Therefore, there is a need to develop a solution that allows updating the information stored in an anti-phishing database. At the same time, in order to save computational resources, the solution should update the anti-phishing database in the most efficient way.
The claimed technical solution proposes a new approach to updating a database including information about phishing resources. This solution uses an approach that makes it possible to significantly reduce the number of evaluations performed on phishing resources from the anti-phishing database, in order to maintain a specified ratio of the number of outdated records (information) in the anti-phishing database to the size of the database. Thus, the technical problem of improving the efficiency of database updating is solved.

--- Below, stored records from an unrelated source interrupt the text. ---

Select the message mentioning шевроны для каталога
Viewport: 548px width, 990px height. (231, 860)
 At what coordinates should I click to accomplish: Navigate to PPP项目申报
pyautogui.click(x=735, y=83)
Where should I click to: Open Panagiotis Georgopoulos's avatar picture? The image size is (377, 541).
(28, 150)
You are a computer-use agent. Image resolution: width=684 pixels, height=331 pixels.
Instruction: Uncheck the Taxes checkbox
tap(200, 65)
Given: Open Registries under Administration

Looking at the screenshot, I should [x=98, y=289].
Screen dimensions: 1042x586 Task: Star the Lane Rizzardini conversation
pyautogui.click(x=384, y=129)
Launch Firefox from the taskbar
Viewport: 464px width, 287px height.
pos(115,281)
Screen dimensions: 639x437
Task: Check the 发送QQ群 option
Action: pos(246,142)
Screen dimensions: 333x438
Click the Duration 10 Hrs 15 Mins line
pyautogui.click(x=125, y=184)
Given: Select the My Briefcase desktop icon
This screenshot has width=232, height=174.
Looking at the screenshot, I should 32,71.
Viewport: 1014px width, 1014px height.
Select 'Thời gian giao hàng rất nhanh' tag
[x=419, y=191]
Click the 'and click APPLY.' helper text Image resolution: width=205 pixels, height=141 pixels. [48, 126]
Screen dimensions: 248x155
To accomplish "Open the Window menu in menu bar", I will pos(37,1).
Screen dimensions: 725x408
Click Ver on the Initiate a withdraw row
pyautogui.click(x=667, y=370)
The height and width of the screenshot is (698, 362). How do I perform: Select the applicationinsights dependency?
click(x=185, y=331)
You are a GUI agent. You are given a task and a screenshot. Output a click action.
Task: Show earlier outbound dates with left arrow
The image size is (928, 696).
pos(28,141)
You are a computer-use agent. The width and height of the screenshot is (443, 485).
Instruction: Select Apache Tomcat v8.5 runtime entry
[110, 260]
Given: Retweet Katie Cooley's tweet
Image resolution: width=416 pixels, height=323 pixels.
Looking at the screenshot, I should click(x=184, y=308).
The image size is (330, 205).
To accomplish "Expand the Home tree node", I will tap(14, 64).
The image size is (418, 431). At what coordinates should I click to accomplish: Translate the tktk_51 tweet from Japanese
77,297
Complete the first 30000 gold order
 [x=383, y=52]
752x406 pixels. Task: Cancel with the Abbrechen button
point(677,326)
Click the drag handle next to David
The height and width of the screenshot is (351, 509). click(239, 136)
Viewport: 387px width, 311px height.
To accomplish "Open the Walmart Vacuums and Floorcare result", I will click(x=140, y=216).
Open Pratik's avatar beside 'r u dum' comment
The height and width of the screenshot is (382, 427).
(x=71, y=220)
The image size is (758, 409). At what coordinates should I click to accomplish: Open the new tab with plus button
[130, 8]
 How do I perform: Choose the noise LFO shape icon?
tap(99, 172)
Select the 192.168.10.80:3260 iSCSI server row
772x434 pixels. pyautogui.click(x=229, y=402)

The technical result is a reduction in false positives of an anti-phishing system that uses a database including information about phishing resources, by disabling records that no longer relate to phishing resources. Another technical result achieved in solving this problem is improving the efficiency of updating a database including information about phishing resources by reducing the number of evaluations for each phishing resource whose record is stored in said database. These technical results may be achieved by implementing a system and method for updating a database including information about phishing resources.
In one exemplary aspect, the techniques described herein relate to a method for updating a database including information about phishing resources, including: generating a temporal model for a phishing resource from the database; evaluating the phishing resource based on the temporal model; determining that the phishing resource is non-phishing based on evaluation results generated during the evaluating; and updating information about the phishing resource in the database.
In some aspects, the techniques described herein relate to a method, wherein the temporal model includes an evaluation phase and an evaluation period.
In some aspects, the techniques described herein relate to a method, wherein the evaluation period is calculated for each evaluation phase based on an ordinal number of the evaluation phase and a phase coefficient, wherein the phase coefficient is a predefined number.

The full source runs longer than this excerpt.